Cette maison est gérée par l’UGIF (Union Générale des Israélites de France), organisme mis en place par le régime de Vichy pour regrouper les Juifs sur le territoire français. Tous les Juifs de France devant adhérer à cet organisme et les autres associations ayant été dissoutes, l’UGIF servait aux Allemands pour « recenser » les Juifs français.
Le foyer du 9 rue Vauquelin, créé en janvier 1943, accueille jusqu’à 33 jeunes filles.

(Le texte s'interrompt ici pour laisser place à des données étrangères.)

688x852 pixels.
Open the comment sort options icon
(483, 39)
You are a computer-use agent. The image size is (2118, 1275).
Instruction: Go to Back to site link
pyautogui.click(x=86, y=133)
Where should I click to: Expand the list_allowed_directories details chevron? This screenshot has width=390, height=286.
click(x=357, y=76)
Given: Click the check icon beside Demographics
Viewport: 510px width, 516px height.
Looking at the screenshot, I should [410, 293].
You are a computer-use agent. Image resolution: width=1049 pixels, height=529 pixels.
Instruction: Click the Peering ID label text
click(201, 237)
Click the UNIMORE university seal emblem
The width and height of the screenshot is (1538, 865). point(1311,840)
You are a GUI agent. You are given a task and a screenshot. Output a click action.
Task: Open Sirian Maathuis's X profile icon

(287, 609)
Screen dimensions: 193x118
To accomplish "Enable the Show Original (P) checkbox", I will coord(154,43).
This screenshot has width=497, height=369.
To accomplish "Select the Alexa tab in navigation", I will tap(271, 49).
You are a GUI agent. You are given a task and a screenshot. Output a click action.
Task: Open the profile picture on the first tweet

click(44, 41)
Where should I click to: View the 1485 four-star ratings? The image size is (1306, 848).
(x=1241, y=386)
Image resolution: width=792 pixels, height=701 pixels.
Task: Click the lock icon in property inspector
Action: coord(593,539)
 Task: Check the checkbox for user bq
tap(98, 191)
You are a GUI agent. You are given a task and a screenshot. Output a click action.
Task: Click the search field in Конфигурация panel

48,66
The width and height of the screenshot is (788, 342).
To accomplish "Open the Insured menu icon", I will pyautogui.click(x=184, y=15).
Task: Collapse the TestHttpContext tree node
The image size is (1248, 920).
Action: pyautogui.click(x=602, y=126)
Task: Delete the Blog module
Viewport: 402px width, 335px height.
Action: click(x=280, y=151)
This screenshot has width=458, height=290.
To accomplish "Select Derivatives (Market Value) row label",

Blima y arrive à 16 ans et va y exercer l’activité de tricoteuse durant les quelques mois qu’elle va y passer.
Vie à la maison d’enfants
Blima se lie rapidement d’amitié avec d’autres pensionnaires de la maison d’enfants. Nous avons pu retrouver des traces de certaines de ses camarades, notamment via des lettres qu’elles ont pu écrire pour témoigner de leur déportation avec Blima. Nous avons dû rechercher des informations sur elles pour étayer notre biographie.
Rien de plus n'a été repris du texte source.